*Exercise inputs:*
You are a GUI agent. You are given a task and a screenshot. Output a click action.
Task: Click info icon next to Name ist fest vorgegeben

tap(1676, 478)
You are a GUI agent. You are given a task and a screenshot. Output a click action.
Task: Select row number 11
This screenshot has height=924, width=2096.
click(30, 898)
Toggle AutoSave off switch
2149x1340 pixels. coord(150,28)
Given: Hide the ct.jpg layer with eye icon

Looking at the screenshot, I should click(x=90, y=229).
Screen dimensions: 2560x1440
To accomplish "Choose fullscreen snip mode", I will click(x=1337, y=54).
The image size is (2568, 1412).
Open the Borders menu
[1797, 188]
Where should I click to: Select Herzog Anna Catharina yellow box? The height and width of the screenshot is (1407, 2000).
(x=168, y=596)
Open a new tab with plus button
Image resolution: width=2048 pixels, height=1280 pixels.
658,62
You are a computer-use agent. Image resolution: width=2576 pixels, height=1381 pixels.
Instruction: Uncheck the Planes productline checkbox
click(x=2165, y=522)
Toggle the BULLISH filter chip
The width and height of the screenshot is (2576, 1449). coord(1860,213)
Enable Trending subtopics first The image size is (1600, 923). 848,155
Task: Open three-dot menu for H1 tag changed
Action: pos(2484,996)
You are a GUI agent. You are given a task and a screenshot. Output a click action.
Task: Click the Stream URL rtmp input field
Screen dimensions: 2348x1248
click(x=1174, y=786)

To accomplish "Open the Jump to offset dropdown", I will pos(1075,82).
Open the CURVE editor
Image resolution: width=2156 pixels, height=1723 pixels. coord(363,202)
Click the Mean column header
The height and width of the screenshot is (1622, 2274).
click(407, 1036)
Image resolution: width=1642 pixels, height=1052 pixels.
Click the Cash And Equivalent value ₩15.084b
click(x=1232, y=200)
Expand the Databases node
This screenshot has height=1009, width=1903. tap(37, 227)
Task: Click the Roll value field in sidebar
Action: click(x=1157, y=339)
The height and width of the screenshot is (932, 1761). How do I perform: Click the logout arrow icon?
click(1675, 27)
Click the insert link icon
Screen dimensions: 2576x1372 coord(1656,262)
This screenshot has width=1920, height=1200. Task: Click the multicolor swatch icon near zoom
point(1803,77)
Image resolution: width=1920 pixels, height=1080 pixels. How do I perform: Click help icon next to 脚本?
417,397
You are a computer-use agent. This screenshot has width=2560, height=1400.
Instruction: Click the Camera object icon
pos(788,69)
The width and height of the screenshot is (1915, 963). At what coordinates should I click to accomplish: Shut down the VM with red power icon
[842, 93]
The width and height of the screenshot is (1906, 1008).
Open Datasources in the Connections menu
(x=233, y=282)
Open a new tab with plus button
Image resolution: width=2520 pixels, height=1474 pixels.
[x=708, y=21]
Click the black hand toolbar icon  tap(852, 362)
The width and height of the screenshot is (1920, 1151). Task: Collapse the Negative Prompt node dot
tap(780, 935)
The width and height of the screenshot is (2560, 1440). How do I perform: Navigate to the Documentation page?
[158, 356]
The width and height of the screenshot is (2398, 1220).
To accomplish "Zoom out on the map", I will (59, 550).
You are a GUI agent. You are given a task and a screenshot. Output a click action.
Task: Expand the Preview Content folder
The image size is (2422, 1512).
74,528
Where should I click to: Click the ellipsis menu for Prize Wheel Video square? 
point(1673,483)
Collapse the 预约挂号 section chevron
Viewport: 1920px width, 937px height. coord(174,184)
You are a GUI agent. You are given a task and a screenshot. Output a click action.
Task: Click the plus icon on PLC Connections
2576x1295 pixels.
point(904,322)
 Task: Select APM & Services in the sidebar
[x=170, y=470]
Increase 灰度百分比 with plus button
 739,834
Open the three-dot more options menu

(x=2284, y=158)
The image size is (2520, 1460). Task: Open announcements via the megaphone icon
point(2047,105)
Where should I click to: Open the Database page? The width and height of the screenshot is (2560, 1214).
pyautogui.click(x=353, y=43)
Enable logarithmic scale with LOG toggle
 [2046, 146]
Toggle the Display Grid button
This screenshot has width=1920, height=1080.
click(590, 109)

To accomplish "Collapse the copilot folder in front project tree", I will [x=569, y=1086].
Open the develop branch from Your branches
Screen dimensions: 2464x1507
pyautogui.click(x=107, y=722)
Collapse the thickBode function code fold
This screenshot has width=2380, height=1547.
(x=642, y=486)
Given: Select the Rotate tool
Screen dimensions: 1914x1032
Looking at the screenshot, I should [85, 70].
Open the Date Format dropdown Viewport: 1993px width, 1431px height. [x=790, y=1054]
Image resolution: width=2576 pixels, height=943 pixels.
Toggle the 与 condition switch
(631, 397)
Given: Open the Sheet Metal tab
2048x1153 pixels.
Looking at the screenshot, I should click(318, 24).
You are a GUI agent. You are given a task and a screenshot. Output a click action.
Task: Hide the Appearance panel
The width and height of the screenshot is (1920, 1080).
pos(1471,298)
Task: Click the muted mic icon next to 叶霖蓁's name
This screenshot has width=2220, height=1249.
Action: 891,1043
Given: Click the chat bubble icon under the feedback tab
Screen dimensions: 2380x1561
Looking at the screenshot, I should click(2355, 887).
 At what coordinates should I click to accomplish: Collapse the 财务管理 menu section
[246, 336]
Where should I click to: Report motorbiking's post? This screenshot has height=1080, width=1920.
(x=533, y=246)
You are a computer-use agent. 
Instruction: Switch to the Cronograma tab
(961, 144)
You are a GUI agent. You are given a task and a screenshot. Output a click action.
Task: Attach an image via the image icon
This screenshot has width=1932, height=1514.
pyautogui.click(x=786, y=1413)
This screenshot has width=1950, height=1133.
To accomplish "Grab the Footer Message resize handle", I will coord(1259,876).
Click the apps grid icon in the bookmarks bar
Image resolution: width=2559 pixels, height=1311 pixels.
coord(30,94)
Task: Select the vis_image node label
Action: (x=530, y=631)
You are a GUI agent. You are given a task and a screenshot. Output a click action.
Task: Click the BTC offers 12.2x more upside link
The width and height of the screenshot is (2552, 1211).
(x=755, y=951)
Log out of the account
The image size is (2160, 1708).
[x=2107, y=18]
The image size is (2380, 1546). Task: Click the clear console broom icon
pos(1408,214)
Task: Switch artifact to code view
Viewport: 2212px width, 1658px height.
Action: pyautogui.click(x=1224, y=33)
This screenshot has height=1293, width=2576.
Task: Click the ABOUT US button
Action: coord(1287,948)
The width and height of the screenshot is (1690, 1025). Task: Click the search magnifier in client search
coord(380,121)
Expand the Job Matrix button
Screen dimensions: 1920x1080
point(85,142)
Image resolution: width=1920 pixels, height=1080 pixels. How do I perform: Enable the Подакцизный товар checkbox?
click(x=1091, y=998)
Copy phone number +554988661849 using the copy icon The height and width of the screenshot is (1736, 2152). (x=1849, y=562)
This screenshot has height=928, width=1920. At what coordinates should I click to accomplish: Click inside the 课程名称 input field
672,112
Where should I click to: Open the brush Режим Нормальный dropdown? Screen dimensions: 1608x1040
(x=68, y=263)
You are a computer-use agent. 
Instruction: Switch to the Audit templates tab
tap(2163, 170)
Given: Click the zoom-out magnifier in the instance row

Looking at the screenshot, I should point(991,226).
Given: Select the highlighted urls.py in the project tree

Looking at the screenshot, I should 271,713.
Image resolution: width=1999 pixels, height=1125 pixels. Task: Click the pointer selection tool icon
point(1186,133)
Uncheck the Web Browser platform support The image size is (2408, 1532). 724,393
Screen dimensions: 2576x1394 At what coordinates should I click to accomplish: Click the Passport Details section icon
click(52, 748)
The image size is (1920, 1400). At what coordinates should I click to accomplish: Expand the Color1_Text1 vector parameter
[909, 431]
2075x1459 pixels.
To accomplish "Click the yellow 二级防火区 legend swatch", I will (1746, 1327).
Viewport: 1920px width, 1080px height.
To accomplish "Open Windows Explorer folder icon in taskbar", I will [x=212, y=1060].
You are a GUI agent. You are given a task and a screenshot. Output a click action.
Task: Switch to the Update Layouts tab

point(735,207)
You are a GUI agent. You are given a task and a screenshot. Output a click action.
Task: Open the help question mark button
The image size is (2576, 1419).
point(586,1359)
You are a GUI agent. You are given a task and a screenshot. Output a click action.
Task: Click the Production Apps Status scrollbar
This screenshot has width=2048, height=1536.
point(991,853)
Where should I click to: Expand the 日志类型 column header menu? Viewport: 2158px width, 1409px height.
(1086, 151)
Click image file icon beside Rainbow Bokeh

*Description of the task:* Give again exactly, and only, the lines above starting at the one with "Given: Select the Rotate tool" and ending at the one with "Task: Hide the Appearance panel".

*Result for this task:*
Given: Select the Rotate tool
Screen dimensions: 1914x1032
Looking at the screenshot, I should [85, 70].
Open the Date Format dropdown Viewport: 1993px width, 1431px height. [x=790, y=1054]
Image resolution: width=2576 pixels, height=943 pixels.
Toggle the 与 condition switch
(631, 397)
Given: Open the Sheet Metal tab
2048x1153 pixels.
Looking at the screenshot, I should click(318, 24).
You are a GUI agent. You are given a task and a screenshot. Output a click action.
Task: Hide the Appearance panel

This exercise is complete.